_SUPPLIED TEXT_:
____

New build: Restarts or freezes under load with 2 or more sticks of ram

Options
shockwaveharry
edited January 2023 in General Discussion

Good morning! I put together a new WIN 11 PC with a TUF GAMING Z790-PLUS WIFI D4, Core i9 13900k CPU, 2 new G.Skill Ripjaws V 32GB (2 x 16GB) DDR4-3600 RAM sticks, 2 3 moth old G.Skill Ripjaws V 32GB (2 x 16GB) DDR4-3200 sticks and RTX 3060.

The issue I'm having: when I first assembled the PC, including all 4 sticks of RAM, it worked great until I started a game. it would almost immediately shut down and restart.

Long story short, I found I could consistently make it freeze or restart by running a CPU-Z benchmark or stress test. I got to the point of checking the RAM and found that it was stable with 1 stick of RAM but would shut down with 2 or more. I checked all the slots and all the sticks, old and new, and it doesn't matter which sticks I'm using. 1 stick = stable, 2 or more = FAILURE.

So I'm thinking it's not a RAM problem. I put the 1st stick in the slot recommended by the manual. In fact, I can put 1 stick in any slot and it's good, but it will fail with the second stick in any other slot.

Has to be the MB or the CPU, right?

Best Answers

  • shockwaveharry
    edited January 2023 Answer ✓
    Options

    Um... I fixed it. XMP enabled 64 gigs of RAM, overclocked in XTU running 5.5 ghz. Solid as a rock...

    It was my PSU. 750 watts. It wasn't that old, had been working great last week with a Gigabyte board, Ryzen 7 5800x and the same GTX 3060.

    I was gaming for about an hour and the PC suddenly shut down, but this time it didn't restart. No response when pushing the power button, as in no fans, no beeps, no nothing. Just the Aura led's on the MB. I had a DVOM handy and checked the CPU power plug, 0v. The PSU died. I purchased another 750 watt PSU and that did it. Once it started up I knew it had to have been the PSU just shutting down all along. Enabled XMP, success! All 4 sticks of RAM? Operating as designed.I Optimized the ECU in ETU, my PC started breathing fire!

    Thanks for all your help. I learned a lot.

  • PowerSpec_MikeW
    PowerSpec_MikeW PowerSpec Engineer
    First Anniversary First Comment 5 Awesomes 5 Up Votes
    Answer ✓
    Options

    @shockwaveharry '

    So all along the system was just momentarily losing power. Makes sense after the PSU finally died. Watch the RAM, it's worth doing a round of memtestx86. You might do a stress test in the OS with something like OCCT as well. 3200 C16, 3600 C18. Entirely possible it's the same IC with a different SPD profile, but you never know.

Answers

  • PowerSpec_MikeW
    PowerSpec_MikeW PowerSpec Engineer
    First Anniversary First Comment 5 Awesomes 5 Up Votes
    Options

    @Shock

    Is this happening with the XMP profile loaded or on JEDEC?

    Test with memtestx86: https://www.memtest86.com/

    Just run test 7, 8 and 9. Sounds like a rounding error with the way it happens under load and verify your findings. Also, please list the RAM model. And if you're loading the XMP profile, screenshot what the board is changing when you 'save and exit'.

____

_YOUR TASK_:
Answer each question using the forum thread.
(a) With how many sticks of RAM did the system stay stable during testing?
(b) What was the wattage of the power supply that died?
(c) Which numbered tests did the engineer say to run in memtestx86?
The listing that comes next is separate material.

_DATASET EXCERPT_:
____

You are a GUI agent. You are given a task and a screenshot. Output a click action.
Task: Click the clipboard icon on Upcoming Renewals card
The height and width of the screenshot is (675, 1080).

____

_PROBLEM SOLUTION_:
(a) One stick.
(b) 750 watts.
(c) Tests 7, 8 and 9.